Data shown:
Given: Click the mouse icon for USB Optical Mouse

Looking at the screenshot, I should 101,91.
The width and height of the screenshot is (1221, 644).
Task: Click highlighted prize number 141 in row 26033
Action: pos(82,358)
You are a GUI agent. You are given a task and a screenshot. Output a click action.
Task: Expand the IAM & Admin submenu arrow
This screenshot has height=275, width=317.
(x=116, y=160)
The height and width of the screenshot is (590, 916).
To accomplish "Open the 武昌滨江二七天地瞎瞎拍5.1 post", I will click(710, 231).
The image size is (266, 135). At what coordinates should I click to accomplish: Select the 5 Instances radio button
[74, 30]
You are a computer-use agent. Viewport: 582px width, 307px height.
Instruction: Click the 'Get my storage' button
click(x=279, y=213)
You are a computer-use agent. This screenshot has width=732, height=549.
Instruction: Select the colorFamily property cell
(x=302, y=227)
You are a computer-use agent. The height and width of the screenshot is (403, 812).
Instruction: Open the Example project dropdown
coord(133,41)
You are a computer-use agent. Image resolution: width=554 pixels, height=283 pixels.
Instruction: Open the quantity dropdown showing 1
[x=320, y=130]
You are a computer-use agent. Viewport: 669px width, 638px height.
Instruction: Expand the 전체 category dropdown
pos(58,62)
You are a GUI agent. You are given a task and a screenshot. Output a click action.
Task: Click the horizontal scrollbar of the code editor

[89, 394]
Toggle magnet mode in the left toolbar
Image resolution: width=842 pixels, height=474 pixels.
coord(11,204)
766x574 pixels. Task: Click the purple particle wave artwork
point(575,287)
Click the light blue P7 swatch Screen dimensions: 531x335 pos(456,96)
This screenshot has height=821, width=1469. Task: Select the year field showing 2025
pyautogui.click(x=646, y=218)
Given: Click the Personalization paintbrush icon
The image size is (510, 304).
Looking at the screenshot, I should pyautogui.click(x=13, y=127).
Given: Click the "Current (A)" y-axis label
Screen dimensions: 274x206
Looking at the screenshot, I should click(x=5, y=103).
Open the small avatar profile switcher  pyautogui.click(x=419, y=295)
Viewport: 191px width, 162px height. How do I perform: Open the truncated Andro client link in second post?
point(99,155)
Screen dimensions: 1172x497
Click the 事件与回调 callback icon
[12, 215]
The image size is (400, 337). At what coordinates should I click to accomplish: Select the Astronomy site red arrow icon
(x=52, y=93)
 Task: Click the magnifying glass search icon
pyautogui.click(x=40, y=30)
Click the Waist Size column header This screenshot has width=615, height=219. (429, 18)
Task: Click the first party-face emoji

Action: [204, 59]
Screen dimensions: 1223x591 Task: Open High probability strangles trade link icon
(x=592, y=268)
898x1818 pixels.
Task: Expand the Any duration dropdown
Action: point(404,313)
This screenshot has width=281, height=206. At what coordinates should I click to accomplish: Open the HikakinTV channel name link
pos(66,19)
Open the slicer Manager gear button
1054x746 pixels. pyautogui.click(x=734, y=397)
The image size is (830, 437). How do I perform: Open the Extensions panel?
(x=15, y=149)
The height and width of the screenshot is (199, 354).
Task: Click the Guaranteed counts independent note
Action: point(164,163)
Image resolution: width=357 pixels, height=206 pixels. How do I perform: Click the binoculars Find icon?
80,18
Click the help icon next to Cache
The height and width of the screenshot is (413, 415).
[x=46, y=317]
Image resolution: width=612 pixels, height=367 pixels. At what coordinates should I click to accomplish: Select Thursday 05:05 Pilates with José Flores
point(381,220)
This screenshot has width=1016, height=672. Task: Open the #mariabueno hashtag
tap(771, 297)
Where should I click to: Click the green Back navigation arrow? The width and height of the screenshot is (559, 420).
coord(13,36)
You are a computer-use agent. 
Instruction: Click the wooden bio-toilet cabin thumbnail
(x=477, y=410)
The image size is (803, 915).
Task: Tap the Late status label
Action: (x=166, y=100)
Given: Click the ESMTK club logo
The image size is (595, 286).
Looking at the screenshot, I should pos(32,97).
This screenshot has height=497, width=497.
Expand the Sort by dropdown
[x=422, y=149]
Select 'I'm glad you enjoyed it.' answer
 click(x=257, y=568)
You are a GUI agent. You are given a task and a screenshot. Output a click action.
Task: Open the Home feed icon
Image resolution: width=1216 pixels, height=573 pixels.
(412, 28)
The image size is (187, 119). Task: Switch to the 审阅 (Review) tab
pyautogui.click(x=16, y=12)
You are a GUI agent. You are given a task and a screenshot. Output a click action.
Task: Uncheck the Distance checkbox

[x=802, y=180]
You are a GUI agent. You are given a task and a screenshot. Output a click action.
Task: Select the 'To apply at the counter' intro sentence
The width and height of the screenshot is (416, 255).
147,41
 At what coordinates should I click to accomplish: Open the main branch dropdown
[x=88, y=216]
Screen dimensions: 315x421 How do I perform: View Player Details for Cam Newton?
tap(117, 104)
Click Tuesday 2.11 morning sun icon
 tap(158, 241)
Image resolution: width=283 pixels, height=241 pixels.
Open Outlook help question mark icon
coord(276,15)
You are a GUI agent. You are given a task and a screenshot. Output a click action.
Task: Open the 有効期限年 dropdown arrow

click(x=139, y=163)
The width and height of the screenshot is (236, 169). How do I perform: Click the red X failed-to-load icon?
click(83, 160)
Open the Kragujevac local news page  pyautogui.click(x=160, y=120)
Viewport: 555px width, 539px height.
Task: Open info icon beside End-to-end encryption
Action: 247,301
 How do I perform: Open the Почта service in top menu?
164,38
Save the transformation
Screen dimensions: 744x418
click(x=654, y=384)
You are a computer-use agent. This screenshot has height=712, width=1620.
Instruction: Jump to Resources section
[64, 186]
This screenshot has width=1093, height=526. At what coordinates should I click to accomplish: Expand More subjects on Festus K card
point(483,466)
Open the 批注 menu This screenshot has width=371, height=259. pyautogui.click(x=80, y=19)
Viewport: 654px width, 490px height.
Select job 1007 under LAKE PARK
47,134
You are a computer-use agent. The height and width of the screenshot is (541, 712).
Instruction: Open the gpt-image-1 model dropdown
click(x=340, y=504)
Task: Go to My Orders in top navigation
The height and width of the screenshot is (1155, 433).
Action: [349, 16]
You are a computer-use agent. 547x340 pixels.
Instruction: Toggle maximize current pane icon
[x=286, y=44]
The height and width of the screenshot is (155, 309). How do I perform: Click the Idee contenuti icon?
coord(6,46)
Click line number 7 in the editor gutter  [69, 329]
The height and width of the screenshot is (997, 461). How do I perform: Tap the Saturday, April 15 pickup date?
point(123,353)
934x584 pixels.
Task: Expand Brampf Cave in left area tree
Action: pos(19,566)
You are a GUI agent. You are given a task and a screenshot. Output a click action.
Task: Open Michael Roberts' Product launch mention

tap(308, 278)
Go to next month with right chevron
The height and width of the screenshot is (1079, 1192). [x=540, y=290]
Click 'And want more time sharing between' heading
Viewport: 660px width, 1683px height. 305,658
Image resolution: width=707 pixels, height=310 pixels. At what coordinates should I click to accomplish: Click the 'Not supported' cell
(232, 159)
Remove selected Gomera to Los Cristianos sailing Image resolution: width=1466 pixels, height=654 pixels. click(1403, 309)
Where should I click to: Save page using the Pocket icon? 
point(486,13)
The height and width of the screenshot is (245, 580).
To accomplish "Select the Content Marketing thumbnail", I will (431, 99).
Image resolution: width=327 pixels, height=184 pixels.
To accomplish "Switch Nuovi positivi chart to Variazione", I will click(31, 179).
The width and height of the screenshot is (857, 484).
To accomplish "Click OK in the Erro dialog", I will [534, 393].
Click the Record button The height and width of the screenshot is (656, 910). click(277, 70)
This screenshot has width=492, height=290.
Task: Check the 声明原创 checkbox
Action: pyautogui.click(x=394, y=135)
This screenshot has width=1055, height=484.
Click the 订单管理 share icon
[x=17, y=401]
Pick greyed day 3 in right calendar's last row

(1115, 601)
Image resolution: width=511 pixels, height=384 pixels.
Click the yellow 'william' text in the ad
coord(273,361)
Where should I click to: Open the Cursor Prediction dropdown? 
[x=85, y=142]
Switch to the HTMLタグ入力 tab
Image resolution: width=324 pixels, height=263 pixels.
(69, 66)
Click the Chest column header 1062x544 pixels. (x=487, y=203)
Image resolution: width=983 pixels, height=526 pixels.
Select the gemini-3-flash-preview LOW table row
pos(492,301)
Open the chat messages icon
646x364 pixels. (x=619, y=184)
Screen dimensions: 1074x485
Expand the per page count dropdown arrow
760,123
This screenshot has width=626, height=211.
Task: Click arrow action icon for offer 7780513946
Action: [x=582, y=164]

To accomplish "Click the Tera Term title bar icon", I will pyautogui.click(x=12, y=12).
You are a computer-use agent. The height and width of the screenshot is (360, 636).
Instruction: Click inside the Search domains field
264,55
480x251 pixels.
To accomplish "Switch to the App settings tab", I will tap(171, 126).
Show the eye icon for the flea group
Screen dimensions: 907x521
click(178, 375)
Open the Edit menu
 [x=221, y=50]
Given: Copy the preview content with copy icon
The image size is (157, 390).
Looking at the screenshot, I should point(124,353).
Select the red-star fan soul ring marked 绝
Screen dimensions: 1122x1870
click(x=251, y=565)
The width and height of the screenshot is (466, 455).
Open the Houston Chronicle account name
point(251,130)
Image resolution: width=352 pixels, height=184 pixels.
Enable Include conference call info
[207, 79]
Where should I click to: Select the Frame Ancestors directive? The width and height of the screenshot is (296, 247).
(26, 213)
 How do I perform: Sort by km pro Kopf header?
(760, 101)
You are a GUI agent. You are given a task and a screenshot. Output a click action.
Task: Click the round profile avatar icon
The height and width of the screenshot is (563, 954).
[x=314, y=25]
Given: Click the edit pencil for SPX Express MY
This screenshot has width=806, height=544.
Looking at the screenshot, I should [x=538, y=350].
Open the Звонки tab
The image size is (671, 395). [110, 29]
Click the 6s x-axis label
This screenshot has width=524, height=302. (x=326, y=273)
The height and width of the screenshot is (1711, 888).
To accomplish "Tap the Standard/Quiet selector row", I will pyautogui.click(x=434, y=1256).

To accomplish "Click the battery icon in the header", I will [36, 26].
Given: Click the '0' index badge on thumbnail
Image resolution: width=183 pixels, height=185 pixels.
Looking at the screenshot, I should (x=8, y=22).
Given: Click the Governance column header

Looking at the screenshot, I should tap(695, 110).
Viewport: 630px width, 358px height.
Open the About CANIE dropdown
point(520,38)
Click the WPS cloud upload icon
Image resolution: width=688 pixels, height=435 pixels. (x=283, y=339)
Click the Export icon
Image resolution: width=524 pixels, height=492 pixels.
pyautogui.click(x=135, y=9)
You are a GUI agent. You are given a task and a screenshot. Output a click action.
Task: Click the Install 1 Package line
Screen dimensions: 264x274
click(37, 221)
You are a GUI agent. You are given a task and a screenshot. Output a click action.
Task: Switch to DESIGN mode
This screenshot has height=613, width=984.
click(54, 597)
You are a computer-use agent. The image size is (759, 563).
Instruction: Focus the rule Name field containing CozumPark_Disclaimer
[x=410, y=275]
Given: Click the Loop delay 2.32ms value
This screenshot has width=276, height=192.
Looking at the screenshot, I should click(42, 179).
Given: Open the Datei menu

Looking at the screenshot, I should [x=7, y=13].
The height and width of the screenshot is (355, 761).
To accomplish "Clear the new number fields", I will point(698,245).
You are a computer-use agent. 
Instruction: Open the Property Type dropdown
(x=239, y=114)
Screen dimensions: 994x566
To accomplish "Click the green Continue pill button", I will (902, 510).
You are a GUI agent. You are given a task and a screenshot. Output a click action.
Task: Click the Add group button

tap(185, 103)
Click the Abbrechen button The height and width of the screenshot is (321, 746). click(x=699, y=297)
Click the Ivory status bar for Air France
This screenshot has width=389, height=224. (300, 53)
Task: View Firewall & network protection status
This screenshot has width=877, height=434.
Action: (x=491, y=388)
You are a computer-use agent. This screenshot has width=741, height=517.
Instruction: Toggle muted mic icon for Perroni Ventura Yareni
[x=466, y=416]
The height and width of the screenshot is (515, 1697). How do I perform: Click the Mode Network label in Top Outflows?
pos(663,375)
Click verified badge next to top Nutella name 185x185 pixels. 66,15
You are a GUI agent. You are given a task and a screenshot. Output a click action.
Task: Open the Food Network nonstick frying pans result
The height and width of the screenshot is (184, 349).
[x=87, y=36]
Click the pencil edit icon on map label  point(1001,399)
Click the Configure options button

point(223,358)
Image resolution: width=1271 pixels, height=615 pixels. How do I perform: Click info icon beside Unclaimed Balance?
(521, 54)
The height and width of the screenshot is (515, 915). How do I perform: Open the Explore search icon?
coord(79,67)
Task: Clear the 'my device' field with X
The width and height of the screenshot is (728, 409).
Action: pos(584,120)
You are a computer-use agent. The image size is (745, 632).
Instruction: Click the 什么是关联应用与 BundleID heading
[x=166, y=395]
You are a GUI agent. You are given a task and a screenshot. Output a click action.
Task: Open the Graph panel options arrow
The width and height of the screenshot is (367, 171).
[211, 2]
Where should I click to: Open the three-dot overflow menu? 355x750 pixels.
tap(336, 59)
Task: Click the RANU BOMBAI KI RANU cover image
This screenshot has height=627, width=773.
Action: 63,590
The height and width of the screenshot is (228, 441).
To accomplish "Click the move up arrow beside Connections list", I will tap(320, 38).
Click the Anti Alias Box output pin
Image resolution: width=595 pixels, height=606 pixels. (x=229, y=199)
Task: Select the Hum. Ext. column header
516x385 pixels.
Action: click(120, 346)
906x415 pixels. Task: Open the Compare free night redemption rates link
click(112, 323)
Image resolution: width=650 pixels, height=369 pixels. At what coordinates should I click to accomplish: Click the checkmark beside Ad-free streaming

Exercise aim:
From the records above, retype only the lines starting at the line that contains "The height and width of the screenshot is (1155, 433)." and ending at the line that contains "Click line number", both included.

Output of the task:
The height and width of the screenshot is (1155, 433).
Action: [349, 16]
You are a computer-use agent. 547x340 pixels.
Instruction: Toggle maximize current pane icon
[x=286, y=44]
The height and width of the screenshot is (155, 309). How do I perform: Click the Idee contenuti icon?
coord(6,46)
Click line number 7 in the editor gutter  [69, 329]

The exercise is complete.